The strong summer wind whipped Jill’s hair in front of her face now, blocking the view of the coastline of Cape Cod diminishing against the horizon. She reached up and pulled back her hair, her hand catching a light spray of seawater as the ferry arched its way across the choppy sound. Though the sun shined brightly, the crossing felt surprisingly rough. Jill wasn’t sure if it was because of the wind or the waves of trepidation that rumbled inside her.
“Wouldn’t you think her father had enough sense to know Amy is too young for a skirt like that?” Jill asked Christopher as they leaned against the upper deck rail.
He spoke softly, his words floating in the wind. “Forget it, Jill. You told her she can’t wear it. It’s done.”
Jill sighed. “Sometimes I hate being a mother.”
“I don’t believe that for a minute.”
“Well, all right. It’s not being a mother I hate. It’s not knowing how.”
“Really, Jill. I think you’re overreacting.”
She gripped the rail more tightly. A gull soared in the sky, swooped, then landed on the sonar mast. “Am I also overreacting when I tell you I’m upset about the Lifestyles spread? That you agreed with Addie before asking me?”

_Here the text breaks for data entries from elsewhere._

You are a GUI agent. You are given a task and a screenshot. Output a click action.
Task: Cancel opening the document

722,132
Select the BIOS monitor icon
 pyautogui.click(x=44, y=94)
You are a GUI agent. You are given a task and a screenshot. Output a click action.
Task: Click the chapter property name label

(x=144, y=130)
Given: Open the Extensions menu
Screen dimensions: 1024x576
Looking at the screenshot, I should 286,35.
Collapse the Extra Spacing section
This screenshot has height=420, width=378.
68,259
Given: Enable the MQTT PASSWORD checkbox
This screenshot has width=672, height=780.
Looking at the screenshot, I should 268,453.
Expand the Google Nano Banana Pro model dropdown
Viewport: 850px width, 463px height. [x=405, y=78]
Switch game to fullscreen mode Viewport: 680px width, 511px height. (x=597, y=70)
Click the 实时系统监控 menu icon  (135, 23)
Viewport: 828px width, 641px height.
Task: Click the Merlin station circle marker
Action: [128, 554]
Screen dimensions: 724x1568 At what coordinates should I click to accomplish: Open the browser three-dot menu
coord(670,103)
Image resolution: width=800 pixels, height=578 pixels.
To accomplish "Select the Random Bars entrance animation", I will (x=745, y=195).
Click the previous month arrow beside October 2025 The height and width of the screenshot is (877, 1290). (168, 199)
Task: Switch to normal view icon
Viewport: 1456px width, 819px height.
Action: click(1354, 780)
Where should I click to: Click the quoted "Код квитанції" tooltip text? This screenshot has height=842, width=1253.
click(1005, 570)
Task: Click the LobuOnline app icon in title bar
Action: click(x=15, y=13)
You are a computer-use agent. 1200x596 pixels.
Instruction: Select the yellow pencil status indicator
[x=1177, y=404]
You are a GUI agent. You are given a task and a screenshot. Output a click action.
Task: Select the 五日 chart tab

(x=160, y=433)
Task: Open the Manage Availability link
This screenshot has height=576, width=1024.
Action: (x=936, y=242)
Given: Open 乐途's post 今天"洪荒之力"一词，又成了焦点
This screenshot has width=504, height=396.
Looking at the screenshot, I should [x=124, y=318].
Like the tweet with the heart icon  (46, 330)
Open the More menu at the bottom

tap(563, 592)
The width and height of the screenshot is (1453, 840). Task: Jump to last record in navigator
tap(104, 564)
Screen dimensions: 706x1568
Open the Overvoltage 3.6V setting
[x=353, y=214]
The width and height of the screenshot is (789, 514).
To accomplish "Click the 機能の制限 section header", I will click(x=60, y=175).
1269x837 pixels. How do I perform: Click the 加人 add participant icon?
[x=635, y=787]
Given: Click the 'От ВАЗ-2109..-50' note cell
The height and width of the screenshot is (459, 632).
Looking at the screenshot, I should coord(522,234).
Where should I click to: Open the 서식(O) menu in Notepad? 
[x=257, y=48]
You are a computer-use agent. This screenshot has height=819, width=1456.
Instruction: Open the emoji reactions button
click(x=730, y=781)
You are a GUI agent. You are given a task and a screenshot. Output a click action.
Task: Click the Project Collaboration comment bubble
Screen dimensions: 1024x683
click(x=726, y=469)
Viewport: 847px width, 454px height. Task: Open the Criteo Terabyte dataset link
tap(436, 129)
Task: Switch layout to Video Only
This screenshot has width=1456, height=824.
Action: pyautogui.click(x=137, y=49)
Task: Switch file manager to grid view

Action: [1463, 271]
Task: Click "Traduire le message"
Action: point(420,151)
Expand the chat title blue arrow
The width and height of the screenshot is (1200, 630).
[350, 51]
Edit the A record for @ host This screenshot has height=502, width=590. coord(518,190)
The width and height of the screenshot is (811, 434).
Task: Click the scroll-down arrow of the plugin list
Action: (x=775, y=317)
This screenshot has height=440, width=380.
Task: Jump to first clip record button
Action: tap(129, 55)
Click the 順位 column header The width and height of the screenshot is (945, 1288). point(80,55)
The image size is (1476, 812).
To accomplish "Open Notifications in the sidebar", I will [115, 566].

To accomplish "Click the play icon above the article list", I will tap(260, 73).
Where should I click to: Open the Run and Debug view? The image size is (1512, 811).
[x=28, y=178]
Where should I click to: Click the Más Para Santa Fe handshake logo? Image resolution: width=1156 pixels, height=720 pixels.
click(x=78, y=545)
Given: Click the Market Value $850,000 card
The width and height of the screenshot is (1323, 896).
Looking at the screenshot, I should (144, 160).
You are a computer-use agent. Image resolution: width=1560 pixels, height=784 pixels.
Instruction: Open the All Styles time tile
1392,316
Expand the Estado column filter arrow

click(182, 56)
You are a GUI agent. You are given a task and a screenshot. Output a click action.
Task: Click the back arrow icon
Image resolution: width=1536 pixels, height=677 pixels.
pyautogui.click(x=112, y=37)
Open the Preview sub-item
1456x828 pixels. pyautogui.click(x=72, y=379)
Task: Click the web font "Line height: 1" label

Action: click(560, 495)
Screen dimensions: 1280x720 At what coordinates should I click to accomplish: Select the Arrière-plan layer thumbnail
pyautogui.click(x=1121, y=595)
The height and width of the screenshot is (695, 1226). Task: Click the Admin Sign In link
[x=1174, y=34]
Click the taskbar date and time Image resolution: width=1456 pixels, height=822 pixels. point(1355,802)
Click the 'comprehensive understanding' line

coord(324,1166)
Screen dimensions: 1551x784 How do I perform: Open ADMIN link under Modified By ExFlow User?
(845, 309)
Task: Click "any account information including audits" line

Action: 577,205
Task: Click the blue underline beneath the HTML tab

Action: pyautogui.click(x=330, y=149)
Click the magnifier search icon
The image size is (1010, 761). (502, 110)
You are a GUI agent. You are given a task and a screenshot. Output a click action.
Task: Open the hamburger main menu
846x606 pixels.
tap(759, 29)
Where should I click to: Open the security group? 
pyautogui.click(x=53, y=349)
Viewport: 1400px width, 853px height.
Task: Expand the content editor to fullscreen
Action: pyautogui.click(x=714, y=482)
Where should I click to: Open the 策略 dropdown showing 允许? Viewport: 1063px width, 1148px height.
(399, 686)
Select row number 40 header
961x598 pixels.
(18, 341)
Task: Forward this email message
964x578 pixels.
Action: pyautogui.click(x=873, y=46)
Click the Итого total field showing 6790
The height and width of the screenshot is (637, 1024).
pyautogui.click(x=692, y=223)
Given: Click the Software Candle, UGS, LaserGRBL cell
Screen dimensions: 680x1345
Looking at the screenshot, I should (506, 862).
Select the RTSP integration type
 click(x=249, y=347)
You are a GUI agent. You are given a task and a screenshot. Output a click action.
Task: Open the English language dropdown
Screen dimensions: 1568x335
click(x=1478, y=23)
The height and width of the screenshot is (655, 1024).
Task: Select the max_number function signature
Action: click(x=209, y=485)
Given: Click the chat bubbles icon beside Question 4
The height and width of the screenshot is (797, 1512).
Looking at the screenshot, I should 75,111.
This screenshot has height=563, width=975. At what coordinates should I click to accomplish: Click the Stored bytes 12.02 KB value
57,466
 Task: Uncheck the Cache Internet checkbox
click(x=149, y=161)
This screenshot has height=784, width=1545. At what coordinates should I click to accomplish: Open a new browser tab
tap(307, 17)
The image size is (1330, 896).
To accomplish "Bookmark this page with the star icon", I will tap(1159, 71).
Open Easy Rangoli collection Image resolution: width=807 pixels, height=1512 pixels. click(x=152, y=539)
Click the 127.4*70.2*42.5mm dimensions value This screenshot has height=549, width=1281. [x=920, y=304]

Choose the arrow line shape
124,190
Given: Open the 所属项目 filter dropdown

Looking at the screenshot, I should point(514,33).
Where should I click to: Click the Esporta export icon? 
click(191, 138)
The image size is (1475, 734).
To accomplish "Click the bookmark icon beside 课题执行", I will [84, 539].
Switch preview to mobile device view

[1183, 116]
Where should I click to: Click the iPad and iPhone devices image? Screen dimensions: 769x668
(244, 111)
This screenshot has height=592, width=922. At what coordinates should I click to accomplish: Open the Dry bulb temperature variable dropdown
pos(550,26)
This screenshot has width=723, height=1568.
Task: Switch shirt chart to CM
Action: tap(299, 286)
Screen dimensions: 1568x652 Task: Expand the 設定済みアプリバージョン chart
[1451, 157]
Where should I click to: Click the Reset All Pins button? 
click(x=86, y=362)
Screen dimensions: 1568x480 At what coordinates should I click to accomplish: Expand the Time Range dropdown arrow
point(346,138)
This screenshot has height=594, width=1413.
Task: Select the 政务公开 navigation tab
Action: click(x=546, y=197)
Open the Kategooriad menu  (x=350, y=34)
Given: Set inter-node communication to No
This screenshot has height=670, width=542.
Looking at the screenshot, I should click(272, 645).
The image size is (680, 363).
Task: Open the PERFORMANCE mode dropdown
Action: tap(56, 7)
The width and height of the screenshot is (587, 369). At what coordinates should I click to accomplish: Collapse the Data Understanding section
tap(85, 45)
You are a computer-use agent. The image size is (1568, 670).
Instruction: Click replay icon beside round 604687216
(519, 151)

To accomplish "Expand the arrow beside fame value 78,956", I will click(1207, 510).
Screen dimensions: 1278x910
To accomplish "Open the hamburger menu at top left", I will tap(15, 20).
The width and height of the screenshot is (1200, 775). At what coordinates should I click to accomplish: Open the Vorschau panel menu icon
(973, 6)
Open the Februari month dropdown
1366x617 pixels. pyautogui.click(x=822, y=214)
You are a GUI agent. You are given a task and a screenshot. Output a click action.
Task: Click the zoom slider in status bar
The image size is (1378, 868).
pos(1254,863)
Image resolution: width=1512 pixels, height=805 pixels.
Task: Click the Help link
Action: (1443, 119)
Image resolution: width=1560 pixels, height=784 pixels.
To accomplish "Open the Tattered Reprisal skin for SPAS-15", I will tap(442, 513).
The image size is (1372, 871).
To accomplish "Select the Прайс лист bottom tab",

Christopher lay his hand on her shoulder. “Look, I told Addie it was fine with me. I said she’d have to talk with you.”
“She did.”
“And?”
“And, I don’t know.” She turned her face from him and looked across the harbor. As Vineyard Haven grew larger, pressure began to build in her head. In the years since she and Richard had divorced, Jill had grown accustomed to making her own decisions. Accustomed to it, and tired of it. Still, it was difficult to change.
She glanced across the deck at Jeff and Amy. Jeff was leaning into the breeze, stretching to see all that he could see. Amy stood beside him wearing gray grunge and a pout. Jill wondered why the nineties had to be so complicated.
“Passengers return to your vehicles,” came a voice from the loudspeaker.
“I’m going below for the car,” Christopher said. “Why don’t you get the kids and meet me on the dock?”
Jill nodded to Christopher as he left, and wished he would be more understanding. But he’d never had kids—he simply didn’t know the balancing act it entailed. She threaded her way through the pastel-clothed, straw-hatted tourists, cameras slung around the pale indoor skin of their necks, toward Jeff and Amy—her kids, her problem, no matter what. And they were good kids, had always been good kids. It wasn’t their fault they were teenagers.
Watching them now, it amazed Jill that she had produced such healthy, good-looking, intelligent children, with an easy sophistication that showed in their confident postures and private-school polish. She knew she needed to remember that they were city kids, with global interests and worldly self-assuredness, with a mother who captivated New England TV viewers, and a father with whom they spent time at his impressive London flat. Jeff and Amy would never have to fight for what they wanted in life; they would never have to wonder what they had missed. After all, Jeff and Amy were not island kids. Jill had made sure of that.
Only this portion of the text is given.